L’Empire Belgique, France, Allemagne, Italie, Portugal 2024 – 111min.

Critique du film

Un ch’ti film de science-fiction

Théo Metais
Critique du film: Théo Metais

En compétition à Berlin, Bruno Dumont déboulonne la science-fiction dans son Boulonnais natal. De Dune à Star Wars, il n’y avait donc qu’un pas (de-Calais).

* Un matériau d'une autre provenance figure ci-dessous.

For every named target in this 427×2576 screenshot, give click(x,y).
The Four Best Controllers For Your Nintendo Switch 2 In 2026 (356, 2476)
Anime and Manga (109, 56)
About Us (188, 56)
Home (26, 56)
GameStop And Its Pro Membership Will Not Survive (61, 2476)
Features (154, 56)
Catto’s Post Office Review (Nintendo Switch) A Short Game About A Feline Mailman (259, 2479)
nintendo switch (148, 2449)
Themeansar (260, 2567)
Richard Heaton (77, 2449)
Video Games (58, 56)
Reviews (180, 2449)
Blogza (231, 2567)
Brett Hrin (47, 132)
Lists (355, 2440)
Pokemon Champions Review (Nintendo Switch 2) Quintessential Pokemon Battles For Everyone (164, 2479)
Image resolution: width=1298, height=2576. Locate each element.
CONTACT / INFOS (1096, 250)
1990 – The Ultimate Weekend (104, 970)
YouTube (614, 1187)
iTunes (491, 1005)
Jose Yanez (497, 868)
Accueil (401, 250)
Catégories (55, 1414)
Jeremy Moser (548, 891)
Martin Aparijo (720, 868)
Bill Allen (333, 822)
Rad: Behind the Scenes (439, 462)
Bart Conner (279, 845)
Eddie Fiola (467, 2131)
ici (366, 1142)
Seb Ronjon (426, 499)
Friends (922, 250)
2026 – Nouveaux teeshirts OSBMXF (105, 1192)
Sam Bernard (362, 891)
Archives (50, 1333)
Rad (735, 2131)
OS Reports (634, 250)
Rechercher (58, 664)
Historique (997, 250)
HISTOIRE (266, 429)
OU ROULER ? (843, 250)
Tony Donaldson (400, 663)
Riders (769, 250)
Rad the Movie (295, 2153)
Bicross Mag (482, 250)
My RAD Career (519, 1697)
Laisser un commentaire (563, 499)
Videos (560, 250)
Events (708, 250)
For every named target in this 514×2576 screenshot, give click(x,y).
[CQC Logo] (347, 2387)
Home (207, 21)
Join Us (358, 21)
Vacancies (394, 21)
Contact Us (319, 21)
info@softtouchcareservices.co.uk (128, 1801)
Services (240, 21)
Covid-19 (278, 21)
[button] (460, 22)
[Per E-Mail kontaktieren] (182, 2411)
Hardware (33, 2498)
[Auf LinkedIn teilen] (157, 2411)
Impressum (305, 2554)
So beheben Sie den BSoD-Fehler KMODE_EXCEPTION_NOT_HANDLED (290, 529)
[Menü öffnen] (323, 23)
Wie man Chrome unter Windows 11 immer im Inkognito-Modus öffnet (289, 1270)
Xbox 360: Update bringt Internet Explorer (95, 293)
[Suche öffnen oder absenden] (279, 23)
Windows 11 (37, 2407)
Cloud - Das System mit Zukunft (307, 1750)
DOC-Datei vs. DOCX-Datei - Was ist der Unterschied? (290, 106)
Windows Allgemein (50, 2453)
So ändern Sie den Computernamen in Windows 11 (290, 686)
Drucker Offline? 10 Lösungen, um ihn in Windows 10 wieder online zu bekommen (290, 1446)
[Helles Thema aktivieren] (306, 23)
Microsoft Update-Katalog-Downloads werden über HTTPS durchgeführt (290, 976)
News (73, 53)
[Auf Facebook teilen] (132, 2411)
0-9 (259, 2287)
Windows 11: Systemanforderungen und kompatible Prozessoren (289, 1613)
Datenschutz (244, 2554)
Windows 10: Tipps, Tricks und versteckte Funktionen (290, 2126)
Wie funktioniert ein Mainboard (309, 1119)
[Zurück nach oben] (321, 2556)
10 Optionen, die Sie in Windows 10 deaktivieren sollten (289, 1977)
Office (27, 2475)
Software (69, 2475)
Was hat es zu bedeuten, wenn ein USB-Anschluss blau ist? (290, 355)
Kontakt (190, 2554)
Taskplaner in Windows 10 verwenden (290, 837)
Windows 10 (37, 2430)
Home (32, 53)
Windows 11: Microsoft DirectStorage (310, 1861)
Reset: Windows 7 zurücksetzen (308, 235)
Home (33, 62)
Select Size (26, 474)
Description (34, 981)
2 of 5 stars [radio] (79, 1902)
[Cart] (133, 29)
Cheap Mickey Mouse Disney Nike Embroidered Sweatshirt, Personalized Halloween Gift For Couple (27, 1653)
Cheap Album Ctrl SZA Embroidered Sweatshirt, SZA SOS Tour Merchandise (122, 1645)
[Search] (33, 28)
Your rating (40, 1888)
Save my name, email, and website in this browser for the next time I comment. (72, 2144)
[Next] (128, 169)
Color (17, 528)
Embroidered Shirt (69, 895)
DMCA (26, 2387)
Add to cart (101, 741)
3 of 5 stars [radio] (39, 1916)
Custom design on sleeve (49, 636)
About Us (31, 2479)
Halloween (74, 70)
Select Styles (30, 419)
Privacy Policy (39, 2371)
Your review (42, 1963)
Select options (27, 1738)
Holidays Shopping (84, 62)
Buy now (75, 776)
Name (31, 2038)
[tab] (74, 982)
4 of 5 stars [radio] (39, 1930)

Abemus Bébé Cadum ! Serait-ce l’élu, le messie ? Qui sait… Dans un paisible village de pêcheurs de la Côte d'Opale, un enfant vient de naître. La belle affaire ! Oui, mais le bambin est si spécial, qu’il déclenche la foudre des forces intergalactiques. Ici, pas de baby shower, la venue au monde de l’enfant précipite un conflit extraterrestre entre les forces du Bien, la Reine (Camille Cotin), et du Mal, Belzébuth (Fabrice Luchini), et de leurs disciples respectifs sur Terre.

En 1997, un personnage du nom de Freddy, jeune chômeur déviant du nord de la France, s’en prend à un certain Kader qui s’est trop rapproché de sa dulcinée. Cette histoire, elle nous est contée dans «La Vie de Jésus», premier film du cinéaste Bruno Dumont alors âgé de trente-neuf ans. Une œuvre «incomprise et critiquée» selon le cinéaste, qui n’avait décidément rien de christique, et qui explorait déjà les grands concepts moraux du Bien et du Mal. Vingt-sept ans plus tard, retour dans le futur ! Le chérubin blondinet qui sème la zizanie ici, n’est autre que l’antagoniste de 1997 de Dumont dans sa version Pampers. Origin story d’un monstre, pour empêcher un crime raciste, il fallait bien que les astres s’en mêlent. Bienvenue dans «L’Empire».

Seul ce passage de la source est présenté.